Last month, Daniel Donovan, the district attorney for Staten Island, New York, announced that a grand jury had not charged the New York City police officer whose apparent chokehold killed Eric Garner — despite a graphic video of the encounter showing the unarmed man's last gasping breaths.
For many prosecutors, that result might not seem like much of an achievement. But it hasn’t held Donovan back.
Last week, he announced he’d run as a Republican for the U.S. congressional seat left open when Michael Grimm stepped down after pleading guilty to felony tax fraud. On Monday, Donovan’s only major rival for the party’s nomination, Assemblywoman Nicole Malliotakis, bowed out, clearing the field for the district attorney. The general election hasn’t yet been scheduled but is expected to take place this spring.
Donovan is popular on heavily Republican Staten Island, a borough of New York City that’s its own county. He’s been elected to his current post three times, the last time with 70% of the vote. Even New York City Mayor Bill de Blasio, who has been accused by some police of siding with protesters angry about the Garner case, has said Donovan would “certainly be an improvement” over Grimm.
But the campaign could put a harsh spotlight on Donovan’s performance in the Garner case; protesters and supporters of the Garner family have wondered whether he did all he could to obtain an indictment of NYPD officer Daniel Pantaleo.
It's not known what charges, if any, Donovan asked the grand jury to return.

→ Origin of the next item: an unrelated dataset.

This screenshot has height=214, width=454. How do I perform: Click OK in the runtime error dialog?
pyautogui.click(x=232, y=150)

Asked last month whether Donovan had explicitly asked jurors to indict Pantaleo, a spokesman, Douglas Auer, declined to comment.

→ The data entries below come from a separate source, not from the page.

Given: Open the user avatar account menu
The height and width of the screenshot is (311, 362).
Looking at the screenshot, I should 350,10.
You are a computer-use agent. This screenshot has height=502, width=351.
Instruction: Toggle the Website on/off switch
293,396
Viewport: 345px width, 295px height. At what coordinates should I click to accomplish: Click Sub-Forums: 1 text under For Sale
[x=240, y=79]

Donovan also has fought efforts to make the details of the Garner grand jury investigation public. Several organizations, as well as New York City Public Advocate Letitia James, filed motions last month to release the materials, including a transcript of the proceedings. In response, Donovan’s office has filed its own motions asking for the information to be kept secret. A court hearing is scheduled for later this month.
The doubts over Donovan's performance in the Garner case echo the intense criticism of St. Louis County prosecutor Robert McCulloch for his handling of the investigation into the police shooting of Michael Brown, another unarmed black man. Rather than naming specific charges and pressing for an indictment of Darren Wilson, the Ferguson police officer who shot Brown, McCulloch laid out all the evidence and asked grand jurors to make up their own minds, angering many in the area's black community.
Donovan appears aware that the Garner case could hurt him in the campaign. Asked in a radio interview Sunday whether he expects criticism over his handling of the case, Donovan said using the issue as a political weapon would be disrespectful to the Garner family. “I would hope that they would respect the fact that there was a man who died, and a mother who lost her son, and there’s a wife who lost her husband, and some children who lost their dad,” Donovan said.
That argument may be difficult to sustain. Jonathan Moore, a lawyer for the Garner family, said that’s not at all how his clients see things. “It’s not an insult to the Garner family to bring up questions about how that grand jury performed under his watch,” said Moore. “The family is of the opinion that the conduct of the office under his watch is fair game for people to talk about.”
Moore said he thinks Donovan is trying to shut down any effort to discuss the issue on the campaign trail. “I think he’s aware of his exposure there, in terms of being critiqued for the role of his office in not getting an indictment,” Moore said.
Through a campaign spokeswoman, Donovan declined to address the issue further.
Even some national Republicans have reportedly expressed fears that Donovan’s run could reopen the racially charged Garner controversy, reinforcing a perception among some voters that the party is hostile or indifferent to minorities.
Garner, a father of six, was selling loose cigarettes on a Staten Island street in July when several NYPD officers tried to arrest him. Garner died after Pantaleo placed him in an apparent chokehold — a technique banned by the NYPD for more than two decades. Garner repeatedly shouted “I can’t breathe,” as he lay on the ground. The news that Pantaleo would not be charged came just nine days after a St. Louis County grand jury chose not to indict Wilson. The decisions sparked weeks of nationwide protests against law enforcement’s treatment of young minorities.